Şimdi okumaya kısa bir ara verin ve bu zorlu ve
soylu “tercih” üstüne biraz düşünün…
***
Dostoyevski, Şolohov, Erich Maria
Remarque, Charles Dickens onun Türkçeye kazandırdığı
başyapıtlardır. Tamam, bu biliniyor. Buraya sığmayacak sayıda irili
ufaklı çeviriler de cabası. Tamam, bunlar da biliniyor.
Pek de bilinmeyene ben tanıklık edeceğim.
Çeviri ve Türkçenin incelikleri onun için sahici bir tutkuydu.
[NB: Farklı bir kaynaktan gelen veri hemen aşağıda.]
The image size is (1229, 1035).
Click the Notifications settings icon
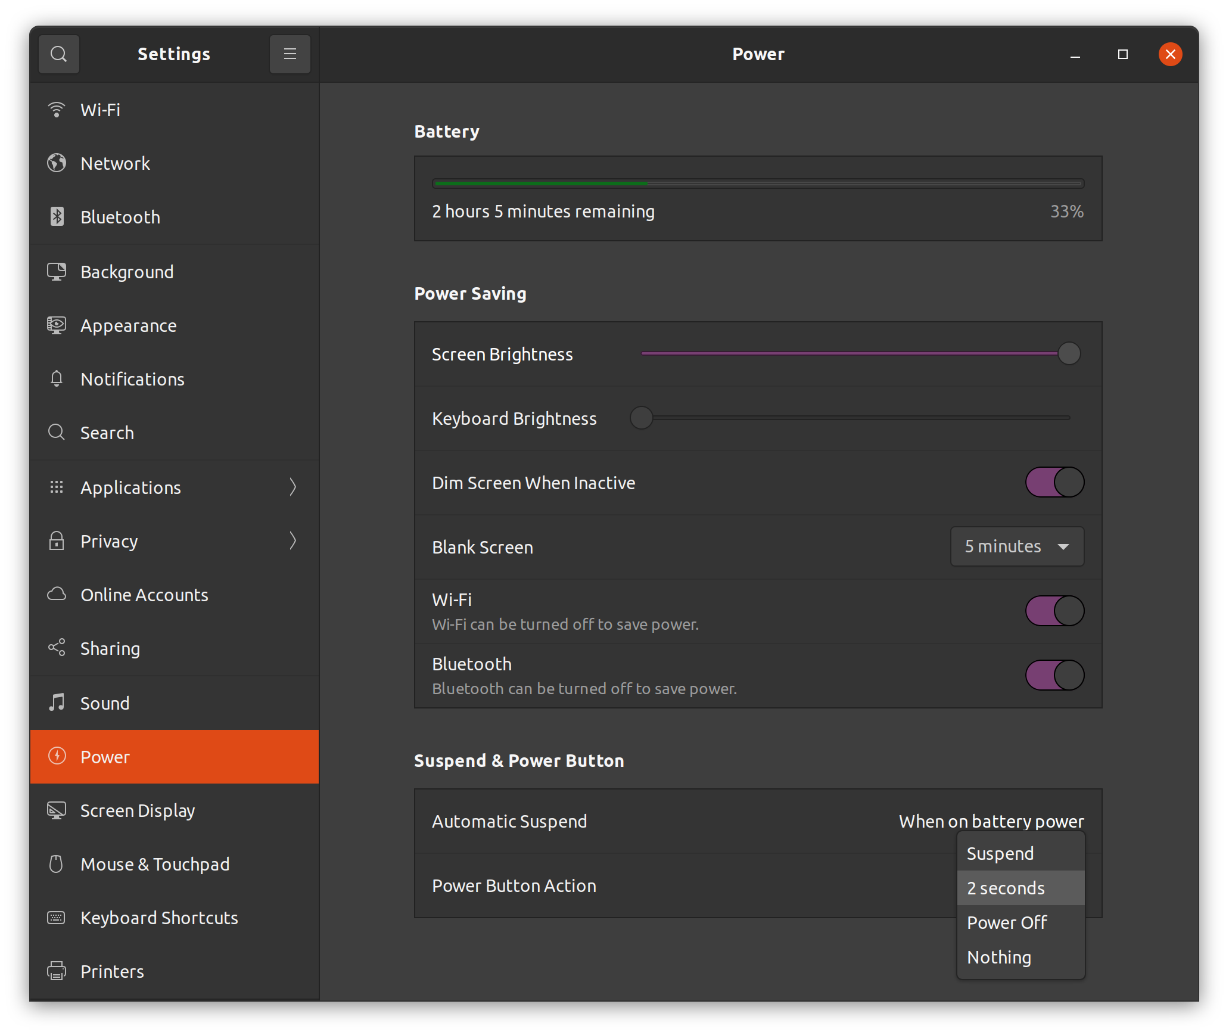click(57, 379)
Tek
bir sözcük üstüne mide krampları ile kıvrandığının dolaysız
tanığıyım.
Bir örnek: Şolohov’un Durgun Akardı
Don “nehir romanı”nı çevirirken
“sigara” mı, “cigara” mı demeli üstüne günlerce
kıvrandı. Sonunda “Anadolu köylüsü cigara dediğine göre Don
kıyılarının Kazak köylüleri niye sigara desinler ki” diye
sordu ve cigara da karar kıldı.
***
12 Mart’ın utangaç faşizminin ardından
Türkiye solunun yol arayışlarına Yeni Ortam gazetesindeki köşe
yazılarıyla katıldı. Ben yazıişleri müdürüydüm. O köşe yazarı oldu.
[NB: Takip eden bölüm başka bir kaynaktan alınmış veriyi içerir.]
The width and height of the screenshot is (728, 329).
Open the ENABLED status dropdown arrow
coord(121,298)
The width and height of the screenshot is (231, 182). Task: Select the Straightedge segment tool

Tektaş Ağaoğlu titizliğinde bir yazar yazıişleri müdürlerinin baş
belasıdır. Dizilmiş yazılarını gazeteye girmeden kısa süre önce
satır satır okur, düzeltirdi. Onun titizliğine itiraz ettiğim bir
gün o yumuşak üslubuyla kükredi:
-Anlamıyorsun anacığım. Noktalı virgül
önemlidir. Virgül başka, noktalı virgül başka”.
“Baktın deli, dön geri” deyip baskıya
hazırlanan gazeteyi biraz geciktirip virgülü, noktalı virgül yaptık
da dilinden ve elinden kurtulduk…
Elmadağ’da, Dolapdere’ye inen caddenin başında
komşumdu. Pencerelerimiz pencerelerimize bakıyordu. Pencereden
pencereye şarap şişesi, konyak bardağı gösterip, bekleyen işleri
erteleyip birbirimizi kaç kez baştan çıkardık bir
bilseniz.
Türkiye Sosyalist İşçi Partisi’nin (TSİP)
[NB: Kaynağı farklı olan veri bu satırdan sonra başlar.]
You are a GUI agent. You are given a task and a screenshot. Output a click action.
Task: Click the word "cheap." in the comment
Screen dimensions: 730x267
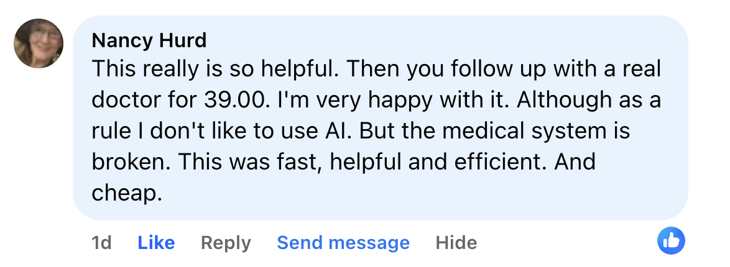[x=127, y=193]
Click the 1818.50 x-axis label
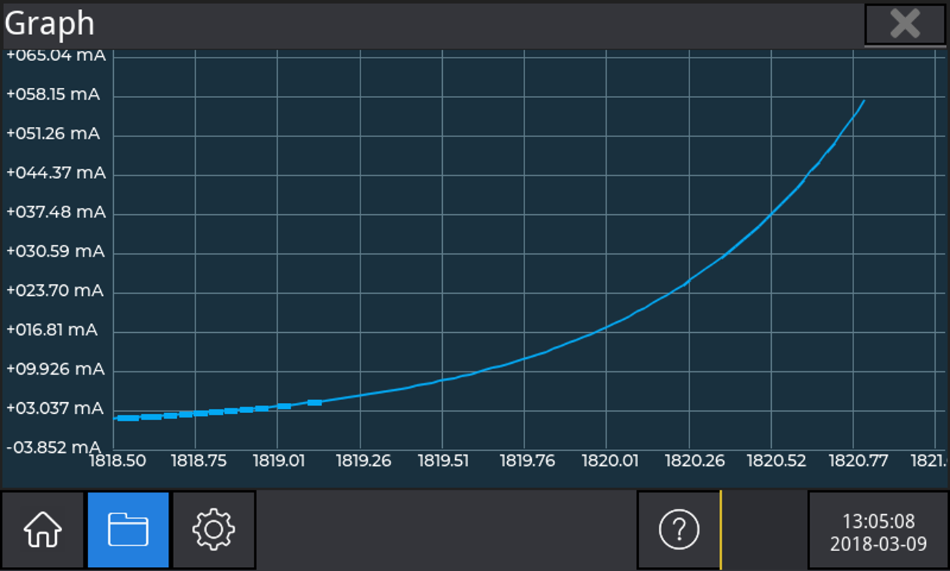 (x=118, y=461)
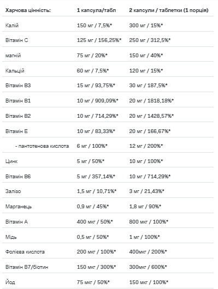218x289 pixels.
Task: Click the Вітамін A row label
Action: 16,222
kuruluşunda yoldaşlık yaptık. Partinin organları İlke ve Kitle’nin
yayınında omuzdaşlık da yaptık, tartıştık, itişip kakıştık da,
çıkardığımız yayını, koyduğumuz ya da yazdığımız yazıları beğenip
kendimize şarap ziyafetleri de çektik…
1980 sonrasında yurtdışındaydık. O İsviçre,
Zürich’te, Oya Baydar ve ben Almanya Frankfurt’ta…
Sık değil ama çok buluştuk. Hele birinde, Davos’ta buluştuk.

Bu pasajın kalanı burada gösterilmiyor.